If you take the scenic road that leads from Itri towards Sperlonga, as you begin your winding descent you’ll catch your first glimpse of the blue Tyrrenian Sea. If you pull over and park in one of the panoramic stopping places you can look down on Sperlonga’s Roman archaeological site, Tiberius’ Grotto and the Museo Archeologico Nazionale, which is situated at the far end of Levante Beach.
Around the next few bends of the road you will get a really splendid view of beautiful Sperlonga in all it’s glory.
Even back in Roman times the beautiful Sperlonga area was a popular summer retreat for prosperous Romans and politicians. Indeed the Emperor Tiberius is said to have had a sumptuous villa here, part of which consisted of a natural sea cave that was transformed into a lavishly decorated banqueting hall.
In the 1950’s, during the construction of the new coastal road, remains of various Roman buildings were unearthed. In the grotto were found fragments of huge sculptures which once adorned the man-made fishponds at the mouth of the cave.
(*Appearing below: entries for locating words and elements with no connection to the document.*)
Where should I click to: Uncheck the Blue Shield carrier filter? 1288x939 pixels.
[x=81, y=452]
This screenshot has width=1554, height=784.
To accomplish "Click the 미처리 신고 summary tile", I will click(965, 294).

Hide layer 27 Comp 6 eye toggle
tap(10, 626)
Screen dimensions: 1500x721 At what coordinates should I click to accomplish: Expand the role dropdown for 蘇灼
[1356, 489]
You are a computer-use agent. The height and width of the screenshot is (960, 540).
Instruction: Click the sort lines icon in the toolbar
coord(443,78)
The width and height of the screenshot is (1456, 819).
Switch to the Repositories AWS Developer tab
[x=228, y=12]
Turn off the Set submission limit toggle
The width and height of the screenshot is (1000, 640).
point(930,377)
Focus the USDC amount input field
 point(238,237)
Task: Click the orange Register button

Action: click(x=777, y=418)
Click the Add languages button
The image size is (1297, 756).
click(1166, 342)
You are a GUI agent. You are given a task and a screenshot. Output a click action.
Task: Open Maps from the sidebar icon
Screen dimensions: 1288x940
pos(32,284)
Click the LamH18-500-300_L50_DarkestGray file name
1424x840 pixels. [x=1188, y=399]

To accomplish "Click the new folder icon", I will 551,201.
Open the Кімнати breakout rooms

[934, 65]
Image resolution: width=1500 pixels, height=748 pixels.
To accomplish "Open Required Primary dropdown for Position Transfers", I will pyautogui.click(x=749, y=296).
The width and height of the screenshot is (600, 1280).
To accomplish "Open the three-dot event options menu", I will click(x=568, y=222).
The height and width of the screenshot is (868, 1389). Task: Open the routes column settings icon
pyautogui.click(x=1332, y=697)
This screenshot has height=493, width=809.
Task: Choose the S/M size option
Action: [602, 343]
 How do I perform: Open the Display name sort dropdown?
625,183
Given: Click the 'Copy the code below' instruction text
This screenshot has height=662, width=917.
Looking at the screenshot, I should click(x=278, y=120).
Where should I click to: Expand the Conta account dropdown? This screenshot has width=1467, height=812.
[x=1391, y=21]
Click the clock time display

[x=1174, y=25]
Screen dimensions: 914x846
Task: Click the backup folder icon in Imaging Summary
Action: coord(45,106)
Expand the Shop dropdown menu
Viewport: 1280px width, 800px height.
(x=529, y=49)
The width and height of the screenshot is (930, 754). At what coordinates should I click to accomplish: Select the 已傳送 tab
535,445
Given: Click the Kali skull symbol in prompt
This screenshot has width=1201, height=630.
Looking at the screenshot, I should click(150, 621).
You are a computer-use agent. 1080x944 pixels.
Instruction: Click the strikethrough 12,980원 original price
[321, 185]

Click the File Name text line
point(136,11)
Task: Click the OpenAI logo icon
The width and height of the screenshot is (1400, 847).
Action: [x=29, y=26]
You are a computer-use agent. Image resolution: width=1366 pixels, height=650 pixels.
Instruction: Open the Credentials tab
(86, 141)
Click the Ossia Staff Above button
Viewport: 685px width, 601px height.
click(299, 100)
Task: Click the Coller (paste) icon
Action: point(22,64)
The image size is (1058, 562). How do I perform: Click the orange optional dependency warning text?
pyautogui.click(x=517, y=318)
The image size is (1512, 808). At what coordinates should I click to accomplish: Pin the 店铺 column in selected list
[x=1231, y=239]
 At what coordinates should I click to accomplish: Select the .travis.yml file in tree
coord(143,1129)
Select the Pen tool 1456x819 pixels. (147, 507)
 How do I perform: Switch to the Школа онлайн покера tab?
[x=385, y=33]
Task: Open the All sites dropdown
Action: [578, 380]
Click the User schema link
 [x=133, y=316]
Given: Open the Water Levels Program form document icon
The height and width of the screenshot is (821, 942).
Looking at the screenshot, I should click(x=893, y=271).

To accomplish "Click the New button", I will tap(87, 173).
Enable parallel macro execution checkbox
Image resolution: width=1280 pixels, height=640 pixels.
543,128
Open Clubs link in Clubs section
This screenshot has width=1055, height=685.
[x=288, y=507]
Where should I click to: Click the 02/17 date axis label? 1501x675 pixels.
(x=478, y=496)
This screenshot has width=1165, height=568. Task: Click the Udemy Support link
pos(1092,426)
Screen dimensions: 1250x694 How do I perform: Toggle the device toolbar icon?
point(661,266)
These remarkable groups of sculptures, dating from the 2nd century BC, depicted legendary scenes taken from Homer’s “Adventures of Odysseus”.
Many of these mythological works of art have been painstakingly reconstructed in plaster and resin and can be seen in the Archaeological Museum in Sperlonga.
These include “the horrific attack of Odysseus’ ship by the sea monster Scylla”, “Diomedes and Odysseus stealing the Palladion”, “Odysseus lifting the corpse of Achilles’s. In my opionion the most stunning is the colossal group of statues depicting “The Blinding of the drunken Cyclops Polyphemus by Odysseus and 3 of his companions”.
The museum also houses a host of other interesting Roman artifacts and treasures.
From the museum a path leads down, towards the actual Grotto of Tiberius, passing a large area of excavated Roman ruins.